Sabtu, 21 Desember 2024

Cuaca Ekstrim, Waspadai Distribusi Pangan!


Ujang Mauludin- Statistisi Muda BPS Kota Cirebon
ditayangkan pada Radar Cirebon - 21 Desember 2024

Menjelang akhir tahun 2024, Indonesia semakin dihadapkan pada tantangan yang cukup berat. Setelah berbulan-bulan mengalami deflasi. November 2024, Badan Pusat Statistik (BPS) mencatat inflasi tahunan (y-o-y) sebesar 1,55%, hampir mendekati batas bawah target pemerintah yang sebesar 1,50%. Walaupun sudah relatif stabil, namun  harga komoditas pangan,  masih menjadi pada inflasi ini. Kenaikan harga beras, bawang merah, minyak goreng, dan tomat, mencatatkan kontribusi signifikan dalam angka inflasi bulan itu. Padahal biasanya menjelang Natal dan Tahun baru permintaan akan bahan pangan semakin meningkat, terutama untuk dalam kelompok Makanan, Minuman, dan Tembakau. Jika permintaan yang meningkat tidak bisa diimbangi dengan persediaan yang cukup, maka sudah bisa dipastikan inflasipun akan melonjak di akhir tahun.

Agar inflasi tidak menghebat, maka permintaan harus bisa dipenuhi, baik dengan peningkatan produksi ataupun pendistribusian barang stok yang tersedia. Sayangnya pendistribusian logistik tidak semuadah yang dibayangkan, banyak faktor yang mempengaruhinya. Gangguan pasokan pangan terkait dengan faktor-faktor eksternal seperti cuaca, kondisi infrastruktur jalan, adanya bencana alam, dan lainnya.

Cuaca tidak bersahabat

Badan Meteorologi, Klimatologi, dan Geofisika (BMKG) baru-baru ini mengingatkan bahwa cuaca ekstrem yang melanda Indonesia pada akhir tahun ini akan memperburuk tantangan ini. BMKG memperkirakan puncak musim hujan akan terjadi di beberapa wilayah Sumatera, Jawa, dan Kalimantan pada akhir Desember 2024 hingga Januari 2025. Curah hujan yang tinggi, disertai dengan angin kencang, petir, dan potensi banjir bandang, berisiko mengganggu distribusi pangan, terutama di daerah yang rawan bencana.

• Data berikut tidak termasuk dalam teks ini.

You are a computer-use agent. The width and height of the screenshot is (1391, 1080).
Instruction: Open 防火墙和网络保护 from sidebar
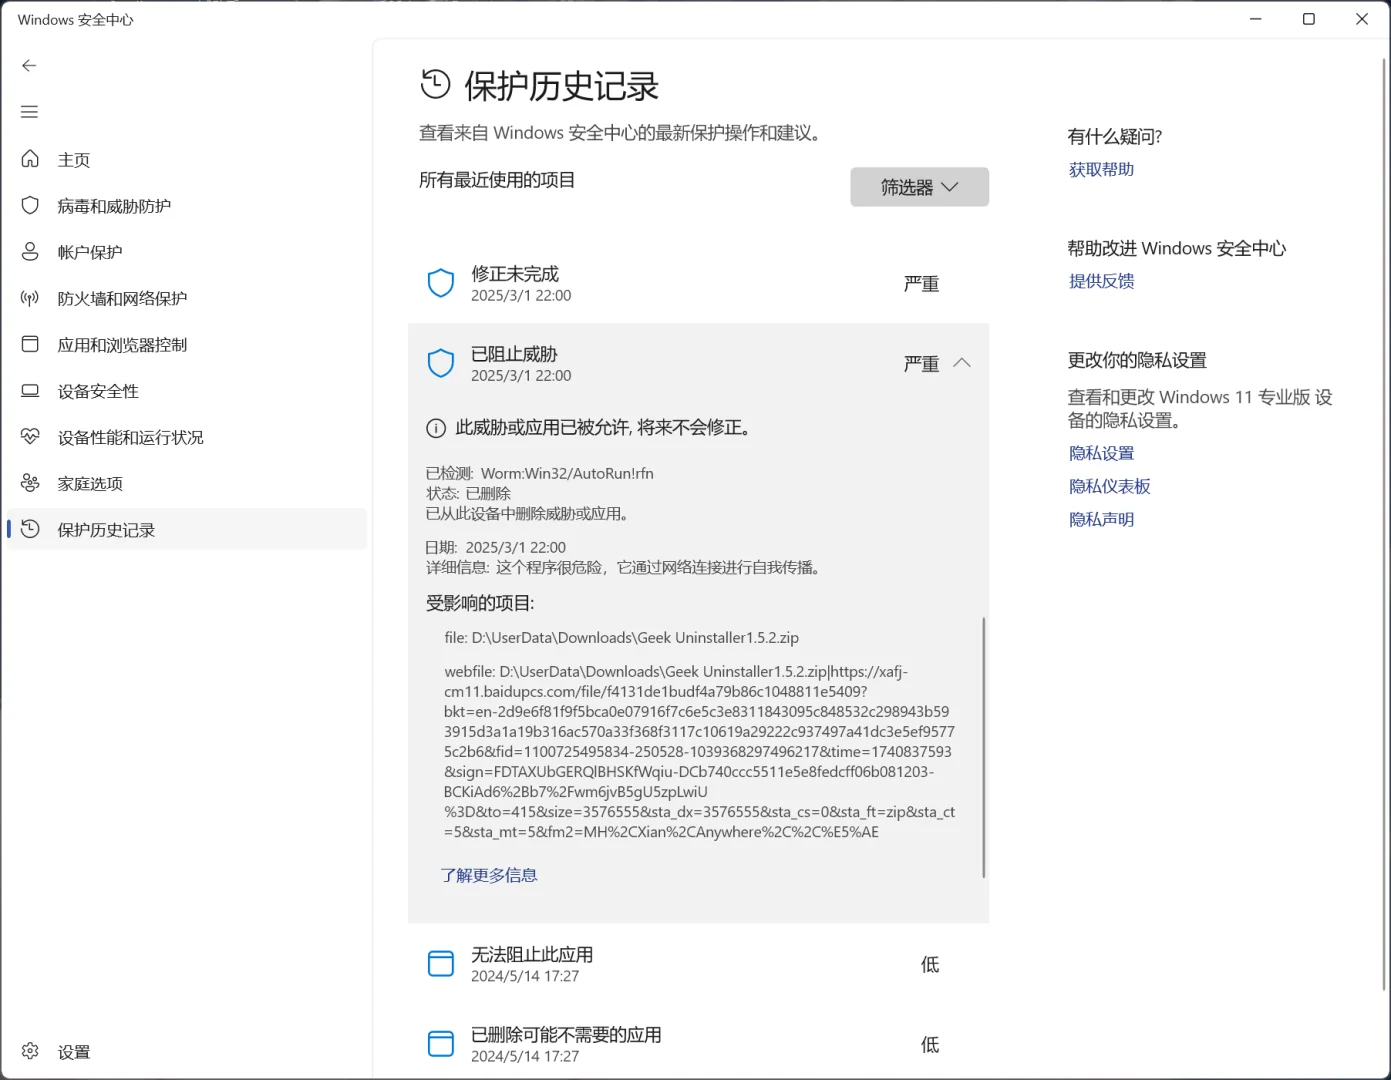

Kondisi cuaca ekstrem ini bisa memengaruhi jalur distribusi barang, terutama yang menggunakan angkutan darat, yang menjadi moda utama perdagangan antar wilayah di Indonesia. Data BPS menyebutkan bahwa 88,69% perdagangan antar wilayah di Indonesia dilakukan dengan angkutan darat. Ketika jalur-jalur ini terhambat oleh bencana seperti banjir dan longsor, distribusi pangan ke berbagai daerah akan mengalami keterlambatan atau bahkan gangguan total. Dengan provinsi-provinsi besar seperti Jawa Barat, DKI Jakarta, dan Jawa Timur yang memiliki volume transaksi perdagangan antar wilayah terbesar, gangguan terhadap jalur distribusi pangan di wilayah ini bisa berdampak langsung pada pasokan barang dan harga komoditas pangan yang dibutuhkan masyarakat.

BMKG juga mengingatkan pentingnya kewaspadaan terhadap potensi bencana hidrometeorologi, seperti banjir dan tanah longsor, yang dapat merusak infrastruktur distribusi pangan dan memperburuk keadaan harga pangan. Hal ini juga berisiko memperburuk inflasi, khususnya dalam kelompok Makanan, Minuman, dan Tembakau yang sudah mengalami kenaikan harga.

Nataru yang Dihantui Inflasi

Pemerintah dan masyarakat perlu meningkatkan kesiapsiagaan terhadap kemungkinan cuaca ekstrem ini. Di satu sisi, kesiapsiagaan dalam menghadapi bencana sangat penting untuk mencegah kerusakan yang lebih luas. Di sisi lain, penting juga untuk memastikan keberlanjutan pasokan pangan agar inflasi pangan tidak semakin melambung. Sebagai gambaran, pada Desember 2022 dan 2023, komoditas pangan yang dominan memicu inflasi antara lain cabai merah, bawang merah, tomat, beras, minyak goreng, dan daging ayam. Semua komoditas ini sangat rentan terhadap gangguan pasokan akibat bencana alam.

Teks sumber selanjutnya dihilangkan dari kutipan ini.